The linkage is clear in that Israel's ambassador to South Africa two years earlier was slated to address an international conference on South Africa's water  crisis to be held in Johannesburg. As the global leader in water conservation, recycling and irrigation and its offer of cutting-edge desalinization technology, this would have been the time to make important decisions. Instead, the conference was cancelled, reflecting political pressure from the BDS South African wing.

Despite the constant snubs, the former and the current Israeli ambassadors continued to offer aid in Cape Town's water crisis only to be rebuffed each time. Since the South African government has signed on to boycotting Israel in solidarity with the Palestinian cause, the issue remained in limbo. Hamas took part in the ANCs National Conference in December and it was at that conference that the ANC made their decision to downgrade the status of South Africa's embassy in Israel to a "liaison office" and an announcement of intent was made triumphantly public.

The citizens of South Africa and those living in Cape Town will pay the price. Israel's expertise reflecting 70 years of research, benefits not only Israel itself, but the Palestinians and Jordan both of which in the midst of an arid desert environment, are provided with water security provided to them through Israeli auspices. And they are not the only countries of the Middle East which have turned to Israel for the technology to benefit themselves in water security.
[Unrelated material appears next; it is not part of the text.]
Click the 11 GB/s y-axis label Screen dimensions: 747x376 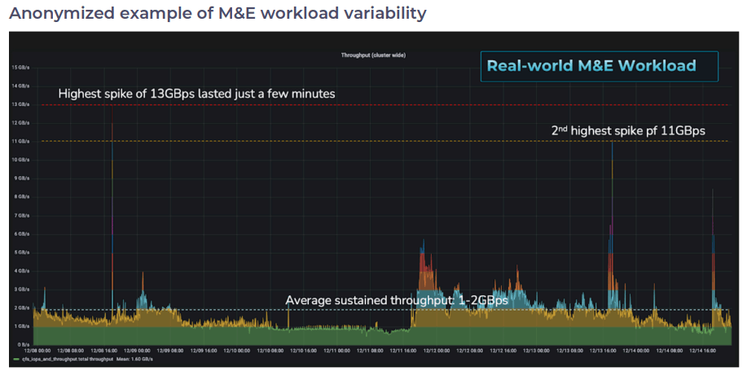[x=22, y=141]
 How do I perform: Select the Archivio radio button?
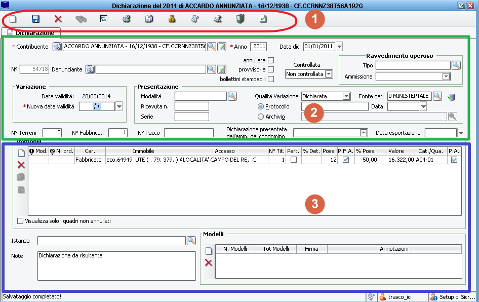(x=261, y=117)
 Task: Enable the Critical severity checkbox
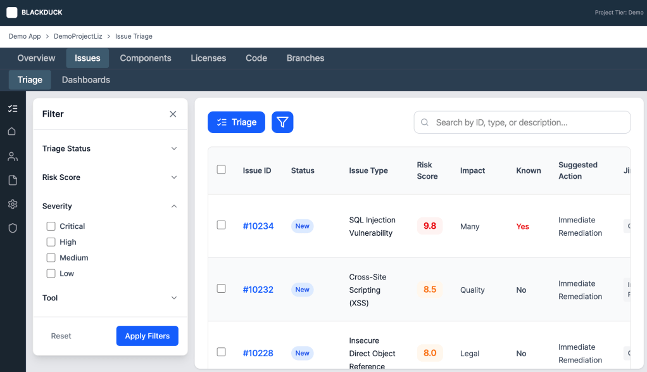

Cape Town is now in the throes of building desalinization plants, but they will not be on stream for years, while the city will be facing the dilemma of its extreme shortage in the very immediate future, swiftly approaching. And even when those plants are built, there and elsewhere in South Africa, some experts believe they will be unable to provide all of the water that the country requires.

Solidarity forever.

Cities like Cape Town may now have to rely on desalination to help them survive drought.